002 Cyberpunk
It was the 1960s. Young science fiction readers and writers were tired of the usual space travel and adventure tales. They yearned to read something that used what was happening around them which was too edgy for the earlier fiction which tended to be cleaned up for young adult readers. The fiction of the New Wave incorporated and even focused on the gritty parts of humanity that most people never saw or only read about in the scandal sheets–drugs, crime, casual sex, corporate malfescience, dishonest governments. If it was bad and dirty, it’d show up in one of these science fiction novels. Many of them incorporated the promises of new computer technologies and how they would be used to improve the human condition, make it faster, smarter, more acute. Then how these cybernetic tools would be used for abuse and for retaliation to abuse. These high tech low lines, these punks were put into enough stories that a new genre emerged, called cyberpunk. These stories more frequently took place on Earth and within our existing cities, painting a gritty future of angry down-and-outers trying to get by in a world that was moving so fast that many were left behind. Where earlier science fiction–golden age–science fiction was about story telling in a clear and simple language, cyberpunk was about style in the word play, much more metaphor and advanced writing styles. Where Golden Age science fiction was easy for 12, 13, and 14 year olds to get into, Cyberpunk was written in more advanced styles: multiple points of views, knowledges of politics, an understand of economy. Cyberpunk is science fiction for the political savvy reader who wanted to see something more complicated than adventure stories that ended with happy days.

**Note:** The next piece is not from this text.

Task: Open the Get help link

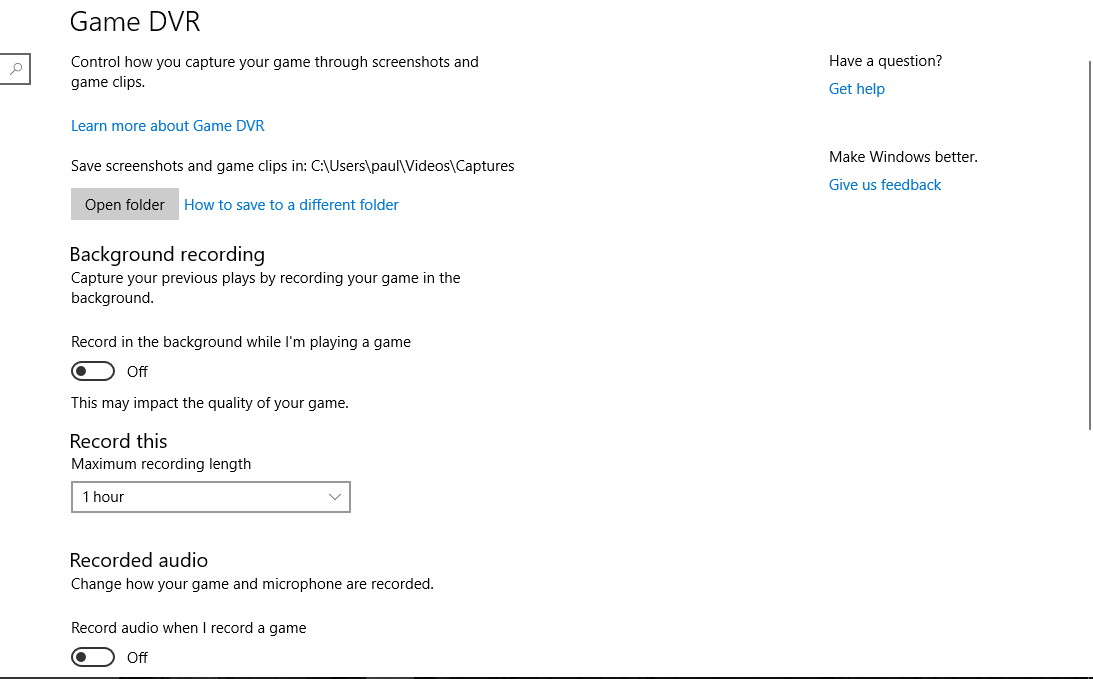Action: [856, 89]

Bruce Sterling, Rudy Rucker, Philip K. Dick, Roger Zelazny, J.G. Ballard, Philip Jose Farmer, and Harlan Ellison were the early successful writers in this new wave group. It was later in the 1980’s when William Gibson’s debut novel Neuromancer put cyberpunk on the map permanently. Neuromancer was a breakout success, meaning it was widely read by people who didn’t normally pickup a science fiction book. It was a New York times best seller, and won the triple crown of science fiction awards: the Hugo, the Nebula, and the P.K. Dick Award. Later, in 1992 Neal Stephenson published his novel Snow Crash, another breakout best seller, which further cemented cyberpunk as a big deal.
Hollywood is about 15 years later to the scene. Phillip K Dick’s novel “Do Androids Dream of Electric Sheep” was released in 1982 as “Blade Runner” is a popular early cyberpunk film. Recent films from the last two years are “Blade Runner 2049”, “Ghost in the Shell,” and the series “Altered Carbon.”

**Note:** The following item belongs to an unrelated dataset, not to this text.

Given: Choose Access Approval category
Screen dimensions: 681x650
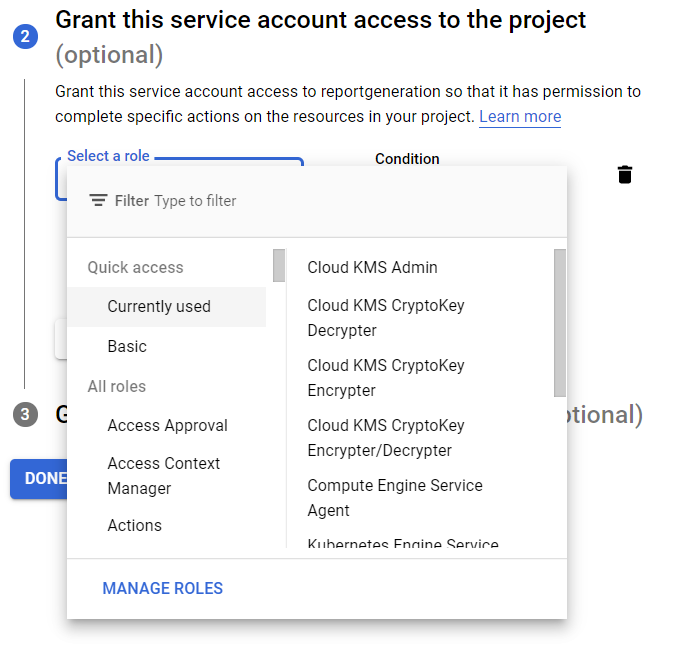Looking at the screenshot, I should (167, 426).
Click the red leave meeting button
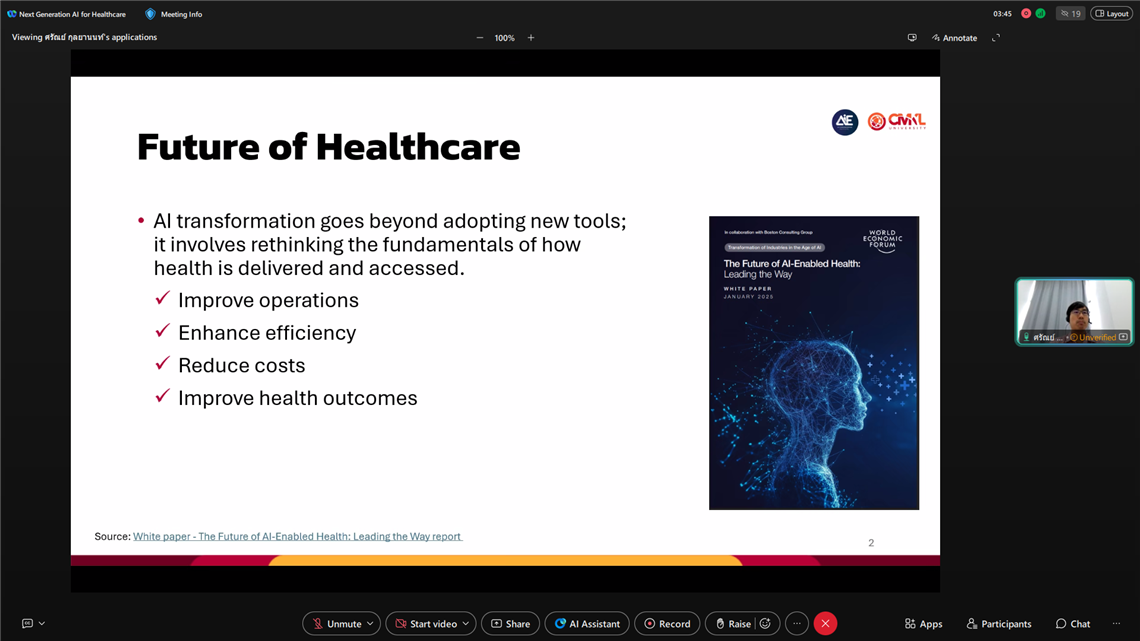The image size is (1140, 641). click(x=825, y=624)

Where does the Cyberpunk genre go from here? As a written genre, it is an outdated genre as the cyber in cyber punk is less cutting edge than say biopunk. The millennial fan bas has largely moved on to the more outlandish Steampunk. And how can you blame them? Instead of the noir cool and tough in leather why not step out of the dark alley and into the sun in this Jules Verne period of chaps and ladies decked out in brass, corsets, and steam technology.